# ED compiled list of one liners (LONG)



## FlashingBlade (Feb 28, 2005)

As promised here are my compiled list of one liners to plan a visit to Europe
organized around BMW's European Delivery. The assumption is that you'll
pick you car up in Munich, drive around and then drop it off somewhere for shipment to the US. 
This particular set of one liners are aimed at smaller families
with kids aged ~5-10. Due to their shorter attention spans, and interest levels,
each day needs to have something fun. There is SO much to see and do, this only
scratches the surface. It focusses mostly on Bavaria, and a few others.

My sources are Bimmerfest ED Forum, Liverman, 
my own research and past trips. Besides, what else am I to do on my 12 hour flight back?

About ED
========
o Depending on the car, you get a discount, a break on airline tickets,
temporary plates and insurance to drive in Europe (save on rental). Price includes
shipping. See BMW's European delivery web site for details.
o If you have the time and want to visit Europe, it's a great deal
o The main gotcha is that you may spend your savings in Bavaria's Beergartens
o BMW offers several factory tours. Do it. They last 2.5 hours. 
Kids are allowed, but no cameras. The one in Munchen is a 10 min drive from the delivery
center, right accross Olympia park. Others: Dingolfing and Regensburg. 
Call 1-866-868-7269 to set up a time several weeks before you leave. 
o When you order a car, you'll get a pick up date. BMW expects you to show up at that day.
o BMW expects the car to be payed 1 month before delivery
o Most financial institutions don't know how to deal with ED, and won't finance the car
o However, you are paying your local BMW dealer, and as soon as you have a VIN, 
the bank doesn't know need to more
o You may have to get local insurance before you actually drive the car in the US. Just be "slow"...
o The cab fare from the Airport to ED is around 45Euro
o There are two other alternatives: take the S bahn to the U bahn (see ED packet), or
take the Lufthansa bus to Munchen Nordfriedhow http://www.lufthansa-terminal2.com/en/airportbus.pdf
and then take the U Bahn to Freimann (faster) for about 11Euro
per person, but it takes longer and requires a 10 min walk. 
o The cafe at the ED is just sandwiches, kuchen & coffee, and drinks.
o They serve alcohol, an irony completely lost on them.
o Austria requires little reflective vests to be present in the car in case of an
emergency for each person planning to get out of the car. Fines for not having that are high.
o A BMW dealer near the ED has the vests and other BMW goodies. Great souvenir.
o We dropped the car off in Antwerp, and were somewhat underwhelmed. 
The shipper, AltaMira, which is what the Hartrod broker uses, was hard to find.
It's in the middle of a desolate stretch of industrial complexes in Luithagen 
with no street signs. No office staff. I had to chase down the guy driving the 
forklift truck who also handles the paper work. A green container serves as the office.

* _What you need to do_
1. How long do BMW's factory tours last, according to the European Delivery one-liner list?
2. Write the next part of the European Delivery one-liner list, picking up after its last line.

* _Stored data_
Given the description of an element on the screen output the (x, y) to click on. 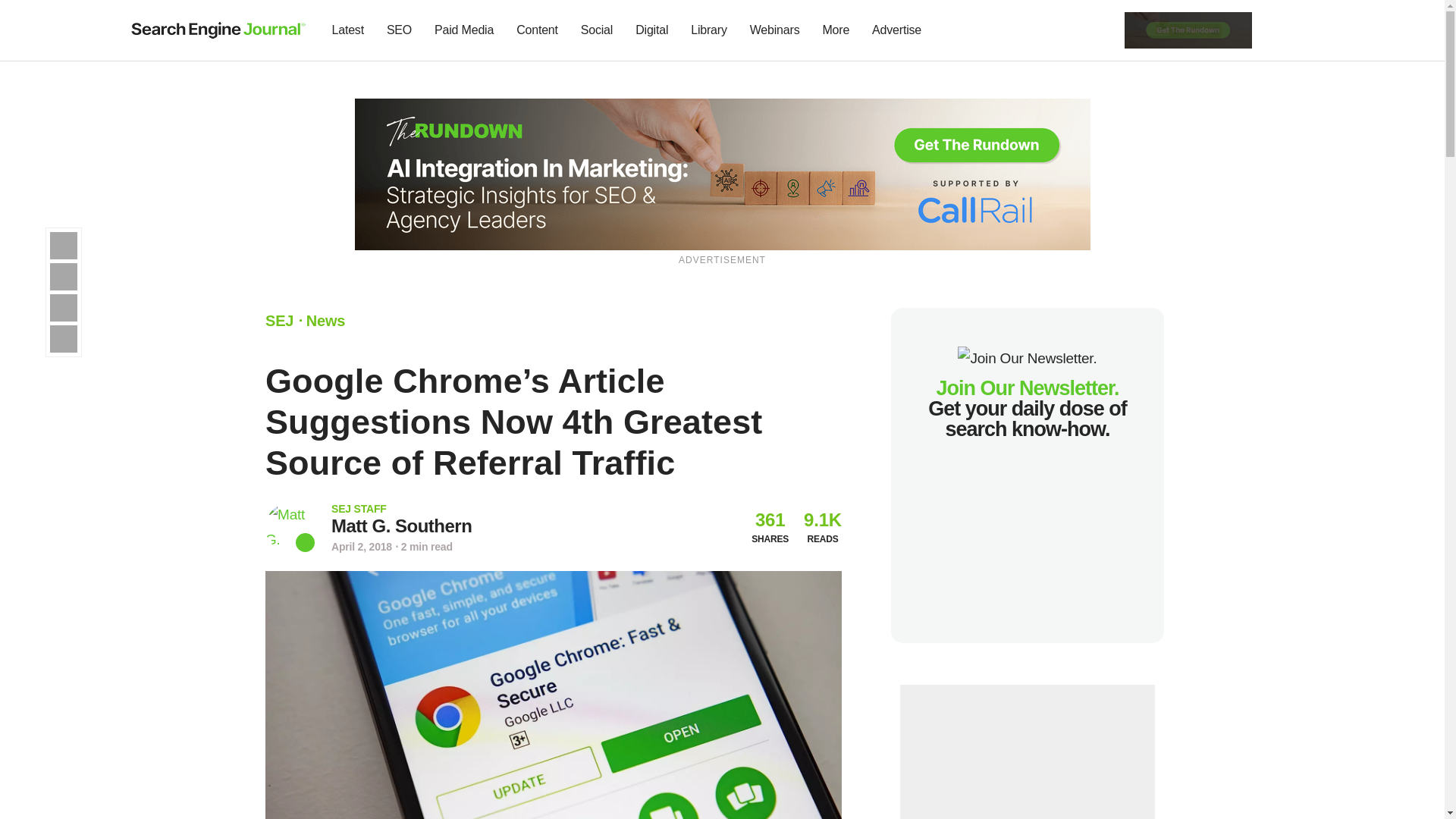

* _Results of the tasks_
1. 2.5 hours.

2.
We walked the 2 km to the stop of bus 31 on the Noorderlaan that gets you to 
downtown Antwerp. Another family called a cab. I think we beat the other family.

How to plan your trip
=====================
o If you have never been there, planning will take almost as long as the trip itself
(read guides, map routes, find hotels, see below). 
o www.viamichelin.com provides good route planning and maps for free
o Their city maps are however not always accurate
o Munchen is a very pleasant town, worth at least a couple days of stay.
o Staying a couple of days in Munchen is a good idea if your luggage gets lost
or if there are issues with your car.
o Mix your stuff accross different bags in case things get lost.
o Most shops close Sat afternoon, and remain closed on Sunday in most of Europe.
o Many restaurants are closed on Mondays.
o If you are traveling straight from the US, expect several days of jet lag.
o It's a bad idea to drive with jet lag. Park the car
at the hotel and then visit Munchen by foot and by public transport.
o Expect to take walks with your younglings at 1 am in the morning to wear them down
o Parking is typically very tight in Europe. Most cars will be smaller than what you bought.
A VW Jetta/Bora is considered a larger car. 
o Everything takes much longer than you think.
o A 2 hour lunch or a 3 hour dinner is not uncommon (especially in Italy)
o Plan one, at most two activities in a day.
o Despite unlimited autobahn speeds in D you will not be traveling as fast as you think
due to numerous construction sites, clogged roads and speed limits.
o Speed on local roads is often limited to 70 - 90 kph. Progress is more like 50 kph.
o If you get a ticket, they often require immediate payment or they impound your car
o Luckily they do accept Visa or Mastercard for traffic ticket payments.
o They also use lots of photo radar
o Always have enough cash to pay for the next meal and hotel. Even if an establishment
has the Visa/MC sign does not mean the machine actually works. 
o ATM machines work surprisingly well
o ATM cards unfortunately often do not unlock the doors to the vestibule of 
the ATM (wait for someone)
o Unlike the US highway signs (I5 North), you drive towards a distant city (Vancouver).
o Most city highway exits are not by street name (50 Str NW) but by city area (Redmond),
o Follow signs to the city center rather then trying to figure it out on a map
(too many twists and turns, one way streets).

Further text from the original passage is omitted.